Debugging Intermittent Issues - A How To

Debugging Intermittent Issues
Lloyd Moore, President
Lloyd@CyberData-Robotics.com
www.CyberData-Robotics.com
Northwest C++ Users Group, January 2017

Agenda
 The problem with intermittent issues
 Getting a baseline
 Basic statistics
 Making a change
 Is it fixed?
 Dealing with multi-causal issues

Problem with Intermittent Issues
 Fundamentally you do not know what is causing
the problem, therefore you cannot control for it
 You never know from one run to the next if the
issue will show up
 From a single run you cannot say anything, so
you will need multiple runs
 Once you have multiple runs you need statistics
to identify and describe any change in behavior

Getting a Baseline
 A baseline is a reference point or configuration
where you control any factor that might be
related to the issue
 Since you really don't know what is causing the
issue – you likely won't actually control for it, but
at least you minimize the number of variables
affecting future measurements
 Ideally the goal is to simply control as much of
the system as possible

Key Point
 Intermittent failures are NOT really
intermittent!!!
 They are caused by some varying condition that
you are not measuring, observing, and
controlling for
 If the varying condition happens in a particular
way – you get a failure – every time
 The debugging problem is to find the condition
that is varying, quantify how varies then control
it

Getting a Baseline
 What you need to control will vary based on
what you are debugging
 “Pure software” based issues will often be
easier to control than “network connected”

## Required task A
Translate this sentence from the slides on debugging intermittent issues into Spanish: "A baseline is a reference point or configuration where you control any factor that might be related to the issue."
## Required task B
Answer these questions from the slides on debugging intermittent issues:
(i) For which group and in what month and year were the slides presented?
(ii) Under "Key Point," what do the slides say intermittent failures are caused by?
(iii) Which issues do the slides say will often be easier to control than "network connected" ones?

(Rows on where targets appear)

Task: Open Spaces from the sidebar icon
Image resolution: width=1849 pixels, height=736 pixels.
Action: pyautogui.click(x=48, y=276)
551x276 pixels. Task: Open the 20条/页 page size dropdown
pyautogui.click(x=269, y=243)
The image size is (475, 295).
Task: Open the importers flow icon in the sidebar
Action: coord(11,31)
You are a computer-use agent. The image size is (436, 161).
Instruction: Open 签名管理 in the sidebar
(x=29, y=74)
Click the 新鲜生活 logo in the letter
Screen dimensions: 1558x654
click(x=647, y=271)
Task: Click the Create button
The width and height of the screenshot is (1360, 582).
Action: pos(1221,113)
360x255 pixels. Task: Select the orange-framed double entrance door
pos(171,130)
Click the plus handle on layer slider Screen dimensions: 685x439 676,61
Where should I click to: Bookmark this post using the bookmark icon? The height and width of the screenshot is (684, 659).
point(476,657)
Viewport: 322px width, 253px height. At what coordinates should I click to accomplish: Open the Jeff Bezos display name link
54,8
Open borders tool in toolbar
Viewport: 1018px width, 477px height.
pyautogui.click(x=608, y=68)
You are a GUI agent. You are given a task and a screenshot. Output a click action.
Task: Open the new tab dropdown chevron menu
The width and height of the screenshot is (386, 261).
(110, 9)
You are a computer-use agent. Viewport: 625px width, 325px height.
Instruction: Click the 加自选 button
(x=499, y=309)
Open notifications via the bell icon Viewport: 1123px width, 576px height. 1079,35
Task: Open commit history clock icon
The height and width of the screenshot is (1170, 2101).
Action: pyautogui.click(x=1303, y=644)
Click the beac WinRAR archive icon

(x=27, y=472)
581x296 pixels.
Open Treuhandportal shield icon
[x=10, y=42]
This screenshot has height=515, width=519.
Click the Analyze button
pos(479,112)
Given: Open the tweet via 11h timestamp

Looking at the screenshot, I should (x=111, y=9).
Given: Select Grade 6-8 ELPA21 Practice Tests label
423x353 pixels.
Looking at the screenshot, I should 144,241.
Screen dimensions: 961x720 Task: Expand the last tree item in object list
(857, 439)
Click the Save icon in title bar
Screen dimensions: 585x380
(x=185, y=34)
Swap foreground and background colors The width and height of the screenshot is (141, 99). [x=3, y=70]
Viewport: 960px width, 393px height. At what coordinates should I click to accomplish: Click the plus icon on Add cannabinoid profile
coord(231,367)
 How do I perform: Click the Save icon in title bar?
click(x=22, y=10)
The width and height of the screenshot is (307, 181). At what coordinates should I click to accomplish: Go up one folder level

## Solution A
Una línea base es un punto de referencia o una configuración en la que se controla cualquier factor que pueda estar relacionado con el problema.

## Solution B
(i) The Northwest C++ Users Group, January 2017.
(ii) Some varying condition that you are not measuring, observing, and controlling for.
(iii) "Pure software" based issues.